LibGuides: Research Data Management & Sharing: Documenting Data

Data Documentation

Data documentation usually describes the content, formats, and internal relations of your data. Aspects of your data which should be documented, as described by DMPTool's guide to documentation, are as follows:

General Overview

Title: Name of the dataset or research project that produced it
Creator: Names and addresses of the organizations or people who created the data; preferred format for personal names is surname first (e.g., Smith, Jane)
Identifier: Unique number used to identify the data, even if it is just an internal project reference number
Date: Key dates associated with the data, including: project start and end date; release date; time period covered by the data; and other dates associated with the data lifespan, such as maintenance cycle, update schedule; preferred format is yyyy-mm-dd, or yyyy.mm.dd-yyyy.mm.dd for a range
Method: How the data were generated, listing equipment and software used (including model and version numbers), formulae, algorithms, experimental protocols, and other things one might include in a lab notebook
Processing: How the data have been altered or processed (e.g., normalized)
Source: Citations to data derived from other sources, including details of where the source data is held and how it was accessed
Funder: Organizations or agencies who funded the research

Content Description

Subject: Keywords or phrases describing the subject or content of the data
Place: All applicable physical locations
Language: All languages used in the dataset
Variable list: All variables in the data files, where applicable
Code list: Explanation of codes or abbreviations used in either the file names or the variables in the data files (e.g. "999 indicates a missing value in the data")

Technical Description

File inventory: All files associated with the project, including extensions (e.g. "NWPalaceTR.WRL", "stone.mov")
File formats: Formats of the data, e.g., FITS, SPSS, HTML, JPEG, etc.
File structure: Organization of the data file(s) and layout of the variables, where applicable
Version: Unique date/time stamp and identifier for each version
Checksum: A digest value computed for each file that can be used to detect changes; if a recomputed digest differs from the stored digest, the file must have changed
Necessary software: Names of any special-purpose software packages required to create, view, analyze, or otherwise use the data

Access

Rights: Any known intellectual property rights, statutory rights, licenses, or restrictions on use of the data
Access information: Where and how your data can be accessed by other researchers

Tools for Creating readme.txt files

Readme.txt files are a valuable tool for documenting data, with a data dictionary being another good option. It is important that the readme.txt file describes the data and file overview as a whole, but also describes each individual dataset or file. It is imperative to have a variable list of column headings for tabular data.

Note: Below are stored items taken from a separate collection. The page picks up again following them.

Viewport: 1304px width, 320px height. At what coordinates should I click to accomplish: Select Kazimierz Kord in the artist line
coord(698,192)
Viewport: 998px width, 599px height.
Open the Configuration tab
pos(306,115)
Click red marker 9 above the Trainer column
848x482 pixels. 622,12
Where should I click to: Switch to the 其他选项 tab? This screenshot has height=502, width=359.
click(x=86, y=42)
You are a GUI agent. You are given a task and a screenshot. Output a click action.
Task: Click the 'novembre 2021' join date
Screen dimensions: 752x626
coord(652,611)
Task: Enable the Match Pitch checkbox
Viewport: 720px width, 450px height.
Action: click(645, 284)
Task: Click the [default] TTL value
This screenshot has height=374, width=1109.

Creating readme.txt Files Guide by Cornell University: Cornell University's guide on creating readme.txt files is easy to follow and includes numerous resources. It also includes a free template which can be downloaded and used to create your own readme.txt file.

Metadata & the FAIR Principles

Metadata is a standardized way of describing data, including information on who, what, where, when, why, and how. It is important to use metadata in your documentation process so the data can be understood, reused, and integrated with other data.
The FAIR Principles were created in 2016 and published in Scientific Data as "FAIR Guiding Principles for scientific data management and stewardship." The FAIR Principles stand for Findable, Accessible, Interoperable, and Reusable. To learn more about the FAIR Principles, visit the GO FAIR website.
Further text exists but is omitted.